To determine loads use 5-rep Back Squat established on 09.07.2016.

5 x 50% (warm-up)
5 x 65% (warm-up)
5 x 80% (warm-up)

5-5-5 @ 5-10lbs heavier than previous Back Squat training

Notes: Use your previously established Back Squat 5RM to determine warm-up loads for today.
Repetition Percentage Calculator.

Post scores to comments.

“Salad Fingers”
Climb as high up the following rep ladder as possible against a 10:00 Running Clock.

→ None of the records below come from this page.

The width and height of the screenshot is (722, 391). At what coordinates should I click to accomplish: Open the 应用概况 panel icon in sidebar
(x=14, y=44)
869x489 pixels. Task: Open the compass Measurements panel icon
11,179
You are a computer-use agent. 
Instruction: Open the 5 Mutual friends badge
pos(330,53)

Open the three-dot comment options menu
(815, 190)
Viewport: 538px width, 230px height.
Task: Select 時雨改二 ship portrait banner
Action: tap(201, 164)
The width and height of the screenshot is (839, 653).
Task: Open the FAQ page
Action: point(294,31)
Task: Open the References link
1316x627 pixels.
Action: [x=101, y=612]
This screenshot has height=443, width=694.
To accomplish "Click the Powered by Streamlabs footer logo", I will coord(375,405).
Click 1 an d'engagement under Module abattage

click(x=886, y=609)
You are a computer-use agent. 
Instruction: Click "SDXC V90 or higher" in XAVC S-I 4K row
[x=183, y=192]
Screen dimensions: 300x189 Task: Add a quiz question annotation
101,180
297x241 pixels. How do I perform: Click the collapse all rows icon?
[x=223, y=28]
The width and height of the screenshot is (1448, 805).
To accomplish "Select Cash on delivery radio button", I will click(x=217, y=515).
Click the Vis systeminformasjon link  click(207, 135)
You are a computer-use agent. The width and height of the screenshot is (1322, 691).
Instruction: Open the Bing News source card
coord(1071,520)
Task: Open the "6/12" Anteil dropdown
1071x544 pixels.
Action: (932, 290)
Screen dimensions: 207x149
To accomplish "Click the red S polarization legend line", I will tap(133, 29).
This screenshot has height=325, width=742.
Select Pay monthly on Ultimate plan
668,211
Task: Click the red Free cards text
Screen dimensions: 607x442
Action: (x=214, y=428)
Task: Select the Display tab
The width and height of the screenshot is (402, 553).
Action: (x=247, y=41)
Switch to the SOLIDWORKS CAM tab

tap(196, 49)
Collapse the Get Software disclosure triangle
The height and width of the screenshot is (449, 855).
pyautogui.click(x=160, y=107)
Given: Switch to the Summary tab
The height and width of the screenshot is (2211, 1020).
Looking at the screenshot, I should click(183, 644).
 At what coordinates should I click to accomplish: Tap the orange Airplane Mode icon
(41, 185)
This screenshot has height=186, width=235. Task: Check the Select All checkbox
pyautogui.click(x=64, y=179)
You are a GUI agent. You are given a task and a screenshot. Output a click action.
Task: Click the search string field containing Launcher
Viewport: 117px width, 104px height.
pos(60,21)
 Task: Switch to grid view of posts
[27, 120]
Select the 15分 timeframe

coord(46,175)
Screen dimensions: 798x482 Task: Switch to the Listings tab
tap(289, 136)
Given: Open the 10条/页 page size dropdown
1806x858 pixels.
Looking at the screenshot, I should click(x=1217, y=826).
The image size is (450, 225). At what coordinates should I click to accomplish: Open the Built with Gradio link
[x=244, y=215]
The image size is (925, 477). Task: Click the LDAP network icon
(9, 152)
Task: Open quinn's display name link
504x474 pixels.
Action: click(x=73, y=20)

1-2-3-4-5… x Clean & Jerk (135/95lbs)
1-2-3-4-5… x Pistols (each leg)

Notes: The Clean & Jerk may be power or full; Push or Split Jerk may be employed at the athlete’s discretion.

Skill Development
I. CFNE Bulletproof Shoulders
II. Mobility Efforts
III. Slay GOATS (some options provided below for inspiration)
IV. Handstand Skills & L-sits EOMOTM
6 Rounds for Quality of:
Handstand Skill
L-sit x :20 to :30 seconds

Notes: Alternate between performing handstand walks or freestanding, wall supported, or other scaled handstand position holds, and holding an l-sit position for a cumulative :20 to :30 (scaling from planks, matadors, rings, etc.).